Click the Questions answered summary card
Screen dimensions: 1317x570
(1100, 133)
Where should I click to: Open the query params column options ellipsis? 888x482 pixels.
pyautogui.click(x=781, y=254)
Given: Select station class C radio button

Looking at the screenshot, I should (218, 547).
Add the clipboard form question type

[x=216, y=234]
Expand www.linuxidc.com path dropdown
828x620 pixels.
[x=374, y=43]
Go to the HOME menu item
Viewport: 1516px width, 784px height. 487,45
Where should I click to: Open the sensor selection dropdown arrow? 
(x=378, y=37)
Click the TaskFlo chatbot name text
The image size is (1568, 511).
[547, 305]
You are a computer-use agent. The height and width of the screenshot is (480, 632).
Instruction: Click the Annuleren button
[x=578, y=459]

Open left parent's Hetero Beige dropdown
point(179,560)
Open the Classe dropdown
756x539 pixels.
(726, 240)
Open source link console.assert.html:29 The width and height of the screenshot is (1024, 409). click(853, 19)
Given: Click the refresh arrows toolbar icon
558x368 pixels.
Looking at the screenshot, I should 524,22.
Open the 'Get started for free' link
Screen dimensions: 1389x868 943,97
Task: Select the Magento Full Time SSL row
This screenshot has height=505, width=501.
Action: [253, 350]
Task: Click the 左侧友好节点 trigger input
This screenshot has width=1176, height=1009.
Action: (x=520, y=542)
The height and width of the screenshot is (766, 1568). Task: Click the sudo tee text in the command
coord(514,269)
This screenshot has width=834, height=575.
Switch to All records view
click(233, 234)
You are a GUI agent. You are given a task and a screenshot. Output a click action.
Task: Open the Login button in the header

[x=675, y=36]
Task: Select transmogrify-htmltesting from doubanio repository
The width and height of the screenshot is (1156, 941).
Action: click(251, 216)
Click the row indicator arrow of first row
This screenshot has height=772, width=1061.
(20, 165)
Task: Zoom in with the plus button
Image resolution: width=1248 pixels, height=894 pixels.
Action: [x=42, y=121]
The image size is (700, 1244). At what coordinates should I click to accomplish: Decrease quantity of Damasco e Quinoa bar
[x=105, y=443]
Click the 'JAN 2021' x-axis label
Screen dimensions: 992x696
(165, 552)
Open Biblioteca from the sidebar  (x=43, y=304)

----

* _Problem details_:
Find the line that contains "Screen dimensions: 992x696" in the data above. Reproduce it and every later line exactly, through the last one.

* _Response area_:
Screen dimensions: 992x696
(165, 552)
Open Biblioteca from the sidebar  (x=43, y=304)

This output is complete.